Penyebabnya adalah, selama ini ketika media dianggap turut menyulut tindak kekerasan di masyarakat; publik mereaksinya dengan ekspresi yang beragam: mengkritik, memberi masukan, menyudutkan sampai menghujatnya. Sebaliknya, sangatlah sedikit orang yang menganggap bahwa media juga ikut mempertinggi derajat kemanusiaan, membuat cerdas masyarakat dan mendorong kemajuan peradaban masyarakat.
Tuduhan bahwa media punya andil dalam menyulut kekerasan tidaklah salah. Tetapi menjadikan media satu-satunya penyulut kekerasan tidak sepenuhnya benar. Sebab sebenamya, media juga punya potensi ikut mendinginkan suasana "panas" di masyarakat. Media adalah agen.

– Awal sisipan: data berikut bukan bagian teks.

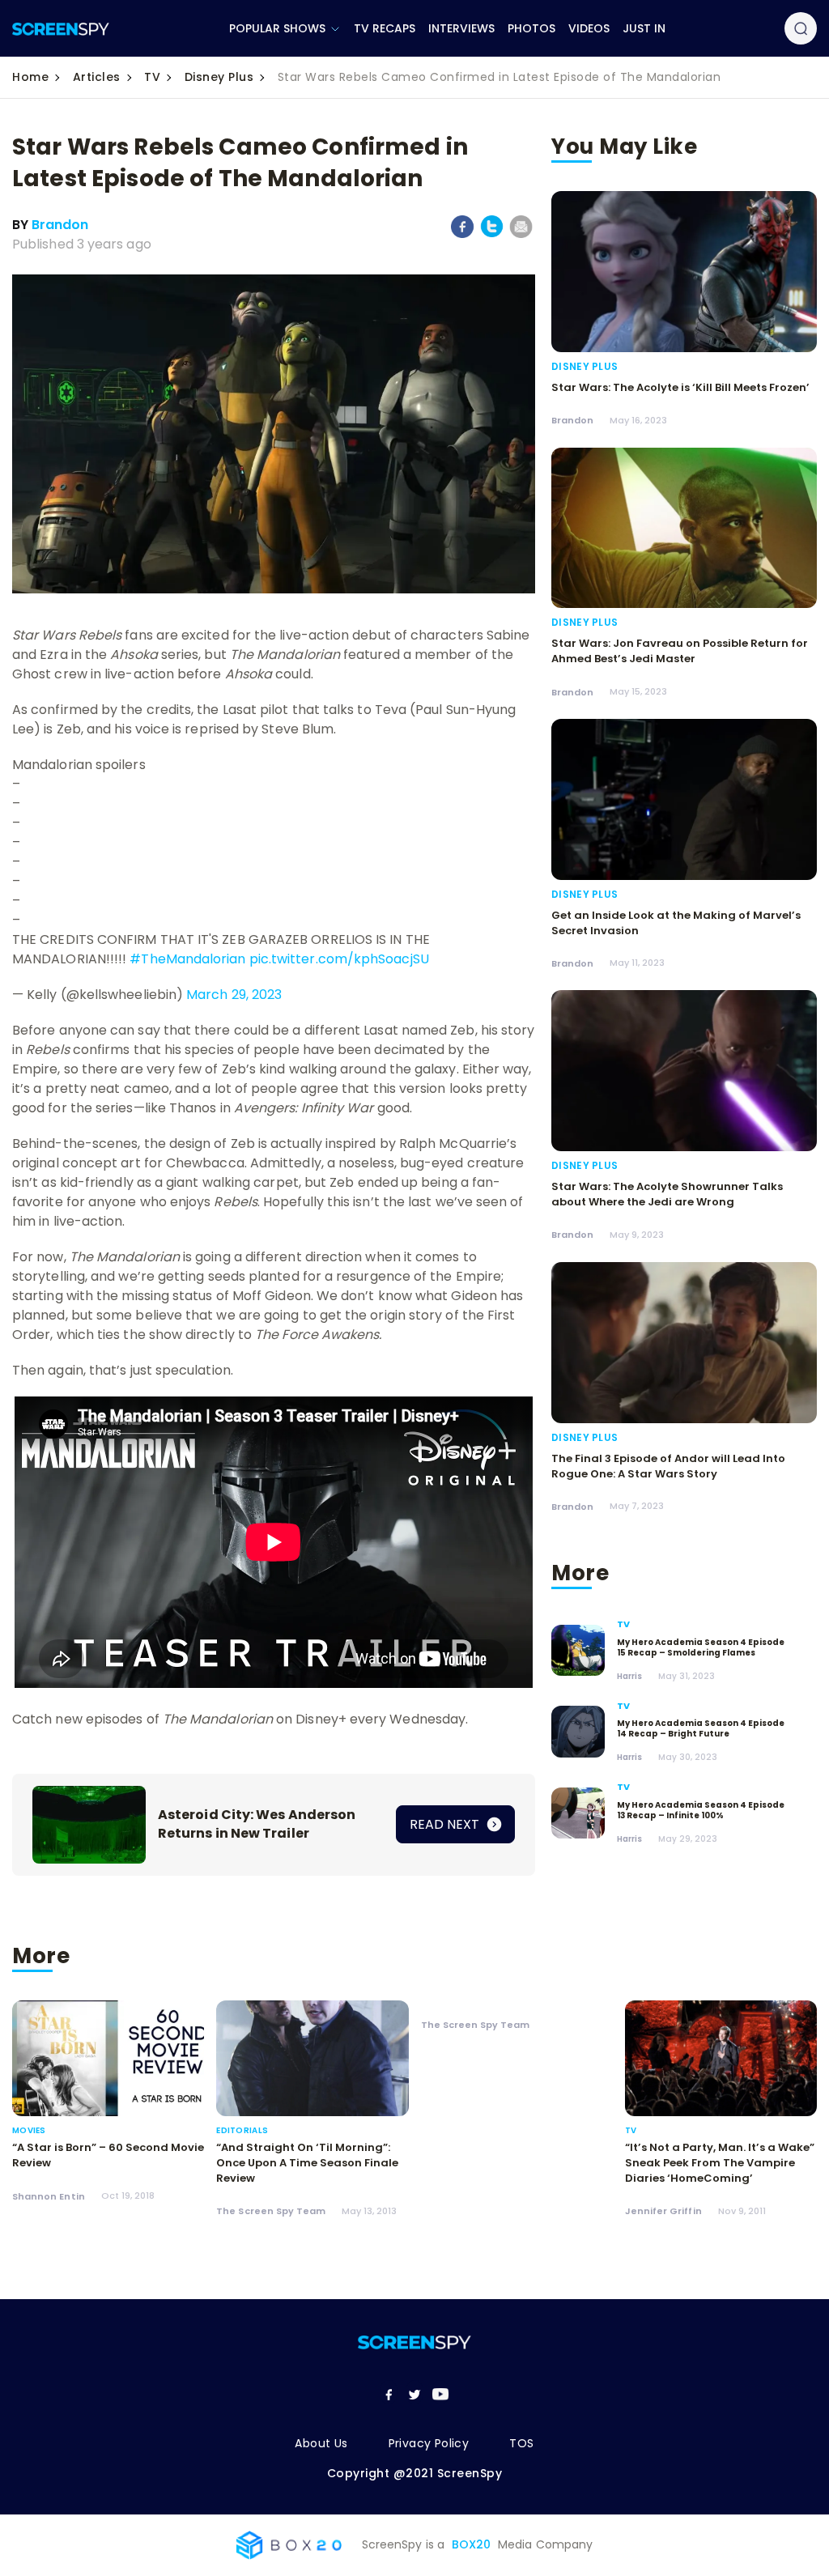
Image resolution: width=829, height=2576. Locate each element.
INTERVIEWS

Dengan demikian, media massa adalah salah satu di antara pihak yang ikut menyulut, sekaligus mendinginkan suasana politik atau kecenderungan masyarakat pada tindak kekerasan. Sedangkan faktor di luar itu (yang ikut punya andil menyulut kekerasan) ada kemajemukan masyarakat, Suku, Agama, Ras dan Antar Golongan (SARA), peran pemerintah, provokator, aktor intelektual dan lain-lain.
Memasuki masa kebebasan pers pasca Orde Baru, kecenderungan media massa ikut menyulut kekerasan semakin transparan. Keadaan itu juga memunculkan kecenderungan media untuk berperilaku menurut keinginannya sendiri, lepas dari keinginan masyarakat. Media akhimya lebih memilih apa yang dibutuhkan masyarakat (what's the people need) dan bukan pada apa yang masyarakat inginkan (what's the people want). Masyarakat membutuhkan hiburan atau informasi lain yang mengarah pada pemuasan kebutuhannya. Sementara itu kodrat masyarakat juga menginginkan suasana tenteram, damai, harmonis dan tanpa konflik.
Hidup tidaknya media akhirnya sangat ditentukan oleh masyarakat. Dampaknya, media akan memformat apa yang dibutuhkan masyarakat. Ketika masyarakat membutuhkan informasi politik di era kebebasan dan reformasi, media politik banyak bermunculan. Tetapi kemudian, banyak media “tiarap” pelan-pelan ketika masyarakat sudah “bosan” dengan persoalan politik. Kemudian beberapa media politik atau media baru memformat diri atau memfokuskan pada "eksploitasi" seks.
Fenomena semacam itu, merupakan satu bukti di mana media massa hanya menuruti keinginan "pasar" tanpa mengindahkan nilai-nilai sosial masyarakat yang seharusnya juga harus dikedepankan.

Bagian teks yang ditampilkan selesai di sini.